Background: Real-world clinical data on psoriasis patients receiving different biological agents is needed, especially in Asian populations.
Objectives: Our aim is to compare and analyze the efficacy and safety profile of four biological agents (etanercept, adalimumab, ustekinumab and secukinumab) in a real-world setting in Taiwan.
Methods: We retrospectively analyzed the clinical data of all patients with moderate-to-severe plaque psoriasis (Psoriasis Area and Severity Index (PASI) ≥ 10) who received etanercept, adalimumab, ustekinumab or secukinumab between January 2011 and December 2018 in a tertiary hospital in Taiwan.

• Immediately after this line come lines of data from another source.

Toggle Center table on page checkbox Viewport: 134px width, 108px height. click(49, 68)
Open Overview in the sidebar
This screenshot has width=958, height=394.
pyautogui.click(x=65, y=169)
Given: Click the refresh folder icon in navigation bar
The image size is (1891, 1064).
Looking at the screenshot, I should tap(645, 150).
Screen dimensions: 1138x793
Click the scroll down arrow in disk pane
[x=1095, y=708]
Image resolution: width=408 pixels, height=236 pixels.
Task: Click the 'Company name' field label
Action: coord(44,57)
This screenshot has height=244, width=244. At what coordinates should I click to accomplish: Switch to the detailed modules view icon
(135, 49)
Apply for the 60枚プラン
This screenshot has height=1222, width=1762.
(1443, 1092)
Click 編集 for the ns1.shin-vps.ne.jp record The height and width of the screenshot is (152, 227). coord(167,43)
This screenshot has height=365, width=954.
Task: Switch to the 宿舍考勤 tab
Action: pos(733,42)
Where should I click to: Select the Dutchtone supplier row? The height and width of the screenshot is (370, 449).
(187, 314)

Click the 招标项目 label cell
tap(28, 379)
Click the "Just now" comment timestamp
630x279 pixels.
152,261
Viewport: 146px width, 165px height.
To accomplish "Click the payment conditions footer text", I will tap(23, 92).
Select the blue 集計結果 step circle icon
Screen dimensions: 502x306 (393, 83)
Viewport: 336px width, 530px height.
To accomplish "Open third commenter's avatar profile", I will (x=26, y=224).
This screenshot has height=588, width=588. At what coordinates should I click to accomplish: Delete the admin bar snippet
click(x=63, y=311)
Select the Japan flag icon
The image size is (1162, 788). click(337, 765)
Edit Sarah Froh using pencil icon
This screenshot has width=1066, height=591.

Results: A total of 119 treatment episodes in 75 patients were included in this study. Ustekinumab was used in 49 treatment episodes, followed by secukinumab in 46 treatment episodes, adalimumab in 14 treatment episodes and etanercept in 10 treatment episodes. The proportion of the biologic-naïve was highest in etanercept (100%) and lowest in secukinumab (23.9%). The PASI-75, -90 and -100 were the highest in secukinumab (91.3%, 82.6%, 41.3%, respectively), followed by ustekinumab (79.6%, 44.9%, 16.3%), adalimumab (64.3%, 28.6%, 7.1%) and etanercept (50.0%, 30.0%, 0%). The rate of adverse events that required treatment was highest for secukinumab (15.2%), followed by adalimumab (14.3%), ustekinumab (8.2%), and etanercept (0%), including 4 cases of infections, 2 cases of cardiovascular diseases and 4 cases of cancers.
Conclusions: This real world data showed differential efficacy and safety of the four biological agents.